When inmates are processed to enter jail, they are asked if the sheriff's office can sign them up for the Affordable Care Act — this makes them eligible to receive Medicaid — which many do, said Albany County Sheriff Craig Apple.

“By allowing states to restart Medicaid benefits prior to release, states would be able to more readily provide effective treatment and care-coordination services pre-release, allowing for smoother transition to community care and reducing the risk of overdose deaths post-release,” according to a release from Tonko’s office.

The proposed legislation does not expand Medicaid eligibility.

“If the inmate doesn’t have Medicaid, it is the county taxpayers who are picking up the bill,” Apple said.

The move has saved Albany County about $1 million over the past two years, according to Apple. This is because when an inmate who has health coverage through the Affordable Care Act is sent to the hospital, it is the ACA that picks up the bill, not the county taxpayer.

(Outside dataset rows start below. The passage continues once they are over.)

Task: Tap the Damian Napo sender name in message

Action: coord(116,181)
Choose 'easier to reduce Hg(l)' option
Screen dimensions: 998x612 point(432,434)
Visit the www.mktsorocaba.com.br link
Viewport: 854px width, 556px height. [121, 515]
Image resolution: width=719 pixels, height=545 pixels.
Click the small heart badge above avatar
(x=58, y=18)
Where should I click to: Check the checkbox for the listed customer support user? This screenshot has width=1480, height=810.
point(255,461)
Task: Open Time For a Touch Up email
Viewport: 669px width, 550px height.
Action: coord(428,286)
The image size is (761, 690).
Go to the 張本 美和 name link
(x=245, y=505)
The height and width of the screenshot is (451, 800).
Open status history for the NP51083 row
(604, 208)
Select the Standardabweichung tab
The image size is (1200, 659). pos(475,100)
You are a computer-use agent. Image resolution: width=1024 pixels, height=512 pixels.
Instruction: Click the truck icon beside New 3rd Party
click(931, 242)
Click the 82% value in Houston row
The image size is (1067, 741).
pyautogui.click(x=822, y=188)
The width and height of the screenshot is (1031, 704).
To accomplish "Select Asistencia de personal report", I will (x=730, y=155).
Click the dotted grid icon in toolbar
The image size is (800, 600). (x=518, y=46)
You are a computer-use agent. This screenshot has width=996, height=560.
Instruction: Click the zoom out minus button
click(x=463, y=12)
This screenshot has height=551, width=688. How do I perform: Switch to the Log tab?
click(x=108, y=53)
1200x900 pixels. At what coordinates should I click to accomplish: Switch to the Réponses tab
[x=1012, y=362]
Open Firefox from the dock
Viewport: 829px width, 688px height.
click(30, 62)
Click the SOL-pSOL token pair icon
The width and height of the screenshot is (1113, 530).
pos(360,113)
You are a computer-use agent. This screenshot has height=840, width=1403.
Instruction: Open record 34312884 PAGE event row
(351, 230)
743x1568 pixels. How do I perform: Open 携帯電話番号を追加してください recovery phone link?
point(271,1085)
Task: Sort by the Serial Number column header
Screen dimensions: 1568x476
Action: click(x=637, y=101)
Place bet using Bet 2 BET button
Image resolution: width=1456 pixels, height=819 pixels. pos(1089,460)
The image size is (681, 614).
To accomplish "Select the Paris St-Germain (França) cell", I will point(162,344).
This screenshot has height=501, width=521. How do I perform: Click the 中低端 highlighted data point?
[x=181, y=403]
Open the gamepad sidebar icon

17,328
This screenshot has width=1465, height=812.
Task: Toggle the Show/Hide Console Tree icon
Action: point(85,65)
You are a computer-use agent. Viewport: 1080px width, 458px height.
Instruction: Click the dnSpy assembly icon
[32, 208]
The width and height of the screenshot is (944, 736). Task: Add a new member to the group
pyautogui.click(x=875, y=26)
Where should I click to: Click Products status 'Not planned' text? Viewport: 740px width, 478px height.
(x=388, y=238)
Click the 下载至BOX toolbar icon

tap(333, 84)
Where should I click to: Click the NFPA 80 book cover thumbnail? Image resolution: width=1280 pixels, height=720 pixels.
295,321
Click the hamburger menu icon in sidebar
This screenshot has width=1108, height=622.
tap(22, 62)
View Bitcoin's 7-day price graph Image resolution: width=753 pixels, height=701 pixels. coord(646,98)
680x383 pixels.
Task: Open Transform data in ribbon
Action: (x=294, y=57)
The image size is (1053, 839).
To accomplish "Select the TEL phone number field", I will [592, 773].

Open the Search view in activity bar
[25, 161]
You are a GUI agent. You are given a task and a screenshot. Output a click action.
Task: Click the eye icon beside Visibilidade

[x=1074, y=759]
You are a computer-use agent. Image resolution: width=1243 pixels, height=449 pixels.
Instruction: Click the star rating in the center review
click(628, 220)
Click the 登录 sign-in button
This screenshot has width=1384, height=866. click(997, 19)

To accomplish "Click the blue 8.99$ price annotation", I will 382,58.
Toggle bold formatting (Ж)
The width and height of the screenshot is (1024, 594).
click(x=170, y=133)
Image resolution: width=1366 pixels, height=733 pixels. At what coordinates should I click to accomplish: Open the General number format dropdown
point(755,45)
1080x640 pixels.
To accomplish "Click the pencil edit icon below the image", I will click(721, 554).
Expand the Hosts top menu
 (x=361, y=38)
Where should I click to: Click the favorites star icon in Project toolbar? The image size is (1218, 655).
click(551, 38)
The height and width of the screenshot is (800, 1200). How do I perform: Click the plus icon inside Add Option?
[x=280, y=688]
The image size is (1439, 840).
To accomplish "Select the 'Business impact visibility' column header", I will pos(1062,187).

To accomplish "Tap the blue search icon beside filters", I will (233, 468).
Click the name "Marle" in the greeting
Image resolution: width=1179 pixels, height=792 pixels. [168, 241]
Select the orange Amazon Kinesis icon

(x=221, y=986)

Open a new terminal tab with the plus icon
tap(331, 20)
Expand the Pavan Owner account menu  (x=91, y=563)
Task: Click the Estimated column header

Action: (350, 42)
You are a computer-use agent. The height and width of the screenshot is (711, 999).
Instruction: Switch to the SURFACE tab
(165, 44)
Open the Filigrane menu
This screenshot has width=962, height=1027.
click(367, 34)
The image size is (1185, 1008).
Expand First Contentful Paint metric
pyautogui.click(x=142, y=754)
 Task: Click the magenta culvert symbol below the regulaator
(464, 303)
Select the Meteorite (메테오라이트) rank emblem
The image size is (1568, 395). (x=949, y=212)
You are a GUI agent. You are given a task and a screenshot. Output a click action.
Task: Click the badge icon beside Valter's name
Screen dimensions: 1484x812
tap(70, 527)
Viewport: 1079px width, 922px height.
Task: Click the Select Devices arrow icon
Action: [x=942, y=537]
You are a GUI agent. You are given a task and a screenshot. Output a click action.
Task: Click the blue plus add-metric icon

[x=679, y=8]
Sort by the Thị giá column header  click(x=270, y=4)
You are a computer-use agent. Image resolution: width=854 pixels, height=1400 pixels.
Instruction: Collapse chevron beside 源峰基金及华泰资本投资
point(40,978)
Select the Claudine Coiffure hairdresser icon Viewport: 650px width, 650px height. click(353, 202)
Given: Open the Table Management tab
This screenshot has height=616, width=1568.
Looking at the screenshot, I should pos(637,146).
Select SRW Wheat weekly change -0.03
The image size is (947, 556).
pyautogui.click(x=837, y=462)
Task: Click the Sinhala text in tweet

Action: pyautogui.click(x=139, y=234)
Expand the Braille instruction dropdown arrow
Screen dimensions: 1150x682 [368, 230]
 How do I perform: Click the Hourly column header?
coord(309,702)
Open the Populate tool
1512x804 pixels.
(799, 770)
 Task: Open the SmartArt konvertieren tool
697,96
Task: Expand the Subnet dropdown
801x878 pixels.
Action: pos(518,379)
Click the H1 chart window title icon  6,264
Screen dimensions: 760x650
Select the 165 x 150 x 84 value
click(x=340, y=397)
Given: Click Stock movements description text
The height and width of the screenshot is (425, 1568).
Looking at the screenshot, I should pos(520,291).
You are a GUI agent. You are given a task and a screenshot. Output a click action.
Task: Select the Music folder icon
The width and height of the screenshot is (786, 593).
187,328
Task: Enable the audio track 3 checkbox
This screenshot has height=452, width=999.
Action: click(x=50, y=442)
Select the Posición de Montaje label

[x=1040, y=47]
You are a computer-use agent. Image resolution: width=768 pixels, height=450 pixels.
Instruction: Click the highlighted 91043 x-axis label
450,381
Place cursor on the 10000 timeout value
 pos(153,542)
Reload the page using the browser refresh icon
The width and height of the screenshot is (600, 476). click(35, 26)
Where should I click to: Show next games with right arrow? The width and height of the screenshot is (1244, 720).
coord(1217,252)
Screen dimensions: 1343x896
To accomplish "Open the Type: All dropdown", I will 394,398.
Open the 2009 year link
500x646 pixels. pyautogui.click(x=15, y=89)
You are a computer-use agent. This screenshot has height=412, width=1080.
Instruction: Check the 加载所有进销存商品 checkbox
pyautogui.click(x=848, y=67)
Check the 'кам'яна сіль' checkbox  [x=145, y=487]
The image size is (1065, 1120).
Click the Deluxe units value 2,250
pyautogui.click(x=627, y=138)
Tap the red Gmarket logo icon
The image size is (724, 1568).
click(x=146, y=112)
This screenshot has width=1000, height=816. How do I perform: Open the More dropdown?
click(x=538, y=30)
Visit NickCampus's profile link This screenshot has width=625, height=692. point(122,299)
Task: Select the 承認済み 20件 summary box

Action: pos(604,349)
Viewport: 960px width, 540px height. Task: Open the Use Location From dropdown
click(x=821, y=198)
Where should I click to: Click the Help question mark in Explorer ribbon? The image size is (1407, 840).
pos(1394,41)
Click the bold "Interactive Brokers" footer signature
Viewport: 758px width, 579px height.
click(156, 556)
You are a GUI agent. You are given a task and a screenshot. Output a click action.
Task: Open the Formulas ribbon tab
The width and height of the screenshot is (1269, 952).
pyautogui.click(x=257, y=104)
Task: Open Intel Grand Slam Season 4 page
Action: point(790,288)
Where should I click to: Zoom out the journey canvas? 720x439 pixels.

“I know a lot of people have varied views about the Affordable Care Act, but as the sheriff of Albany County and this facility, trust me, I like the Affordable Care Act,” he said.

“There is no silver bullet here that takes care of it,” Tonko said of addiction. “It’s everything: From prevention, to treatment, to recovery.”

The problem, often times, when inmates with addiction are released from jail is that they return home to the only life they’ve ever known and can fall back into old, bad habits.

Tonko’s bill would build on SHARP’s treatment by helping the released inmate’s recovery by buffeing that return home.

“Hopefully, with this Medicaid re-entry bill, we will be able to get them from treatment and into treatment,” Apple said, meaning inmates would move from SHARP to an outside addiction recovery program.

Apple said participants in SHARP have a low recidivism rate — 15 percent; among inmates with an addiction who don’t seek treatment, it’s 75 percent. Jails face the problem of discharged inmates with addictions committing crimes to feed their habits and then returning to jail.

Started in 2015, SHARP is a dedicated treatment housing unit in Albany County’s jail, where inmates work with counselors as well as each other to kick their habits.

It begins with communication — inmates sharing their issues with one another and listening in turn.  

“It allows you to let you know what your defects are, what issues you might have, and how to work through those issues,” White said. “That’s what it’s all about today, it’s working through those issues and not trying to run from them or go around them. And with the help of my peers, you get used to taking positive criticism.”

White said that before SHARP he would not look at himself critically; it was easier to run, to use. The healing process, he said, made him a better person — more compassionate and considerate toward others “because you can see yourself in other people and help them get through what you have been through and vice versa,” he said.

White then described what he’s learned about giving.

“I was never a big Christmas-spirit type of guy,” he said.

Christmas was about taking — about receiving gifts.

“The gift of giving is the best thing,” he said. “It’s the joy of giving, you’re not looking for anything in return — it becomes a blessing.”